*Activity*
Write out each record below exactly as it appears, with no pictures.

*Input records*
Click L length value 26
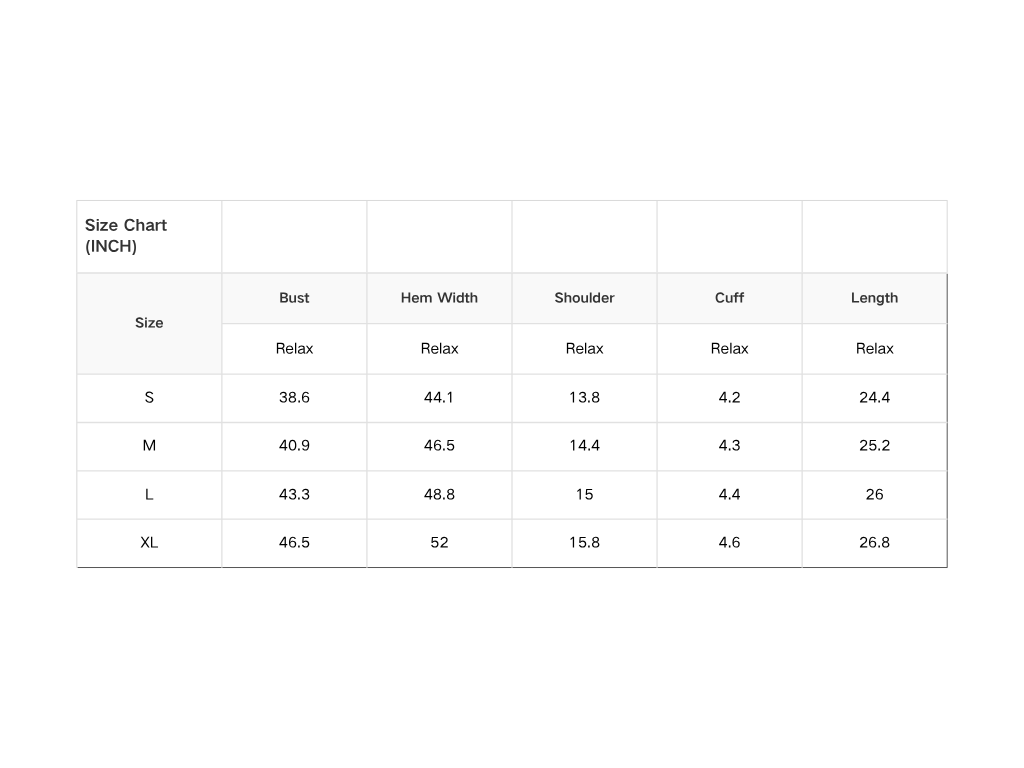The image size is (1024, 768). tap(874, 494)
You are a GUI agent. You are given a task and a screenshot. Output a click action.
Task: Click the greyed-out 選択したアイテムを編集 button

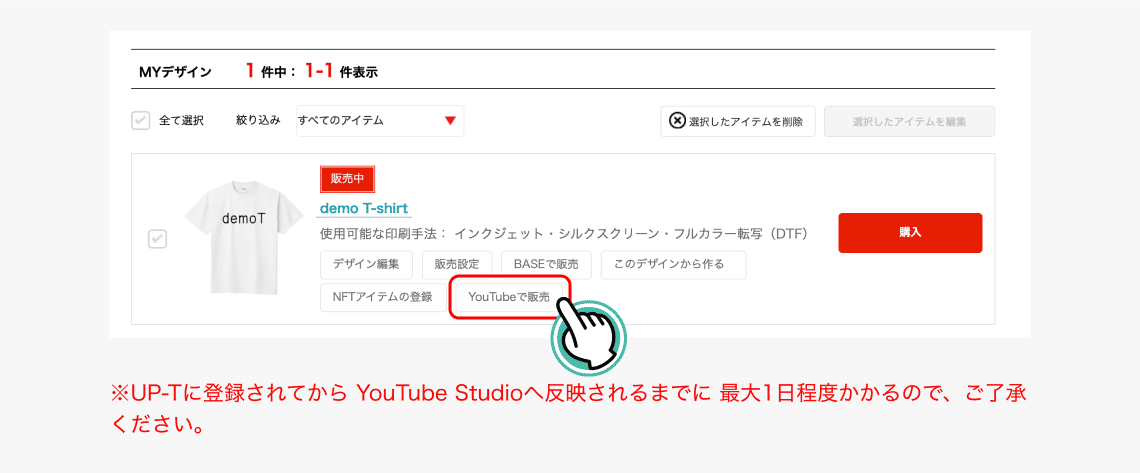(x=908, y=121)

*The answer*
Click L length value 26
The image size is (1024, 768). tap(874, 494)
You are a GUI agent. You are given a task and a screenshot. Output a click action.
Task: Click the greyed-out 選択したアイテムを編集 button

(x=908, y=121)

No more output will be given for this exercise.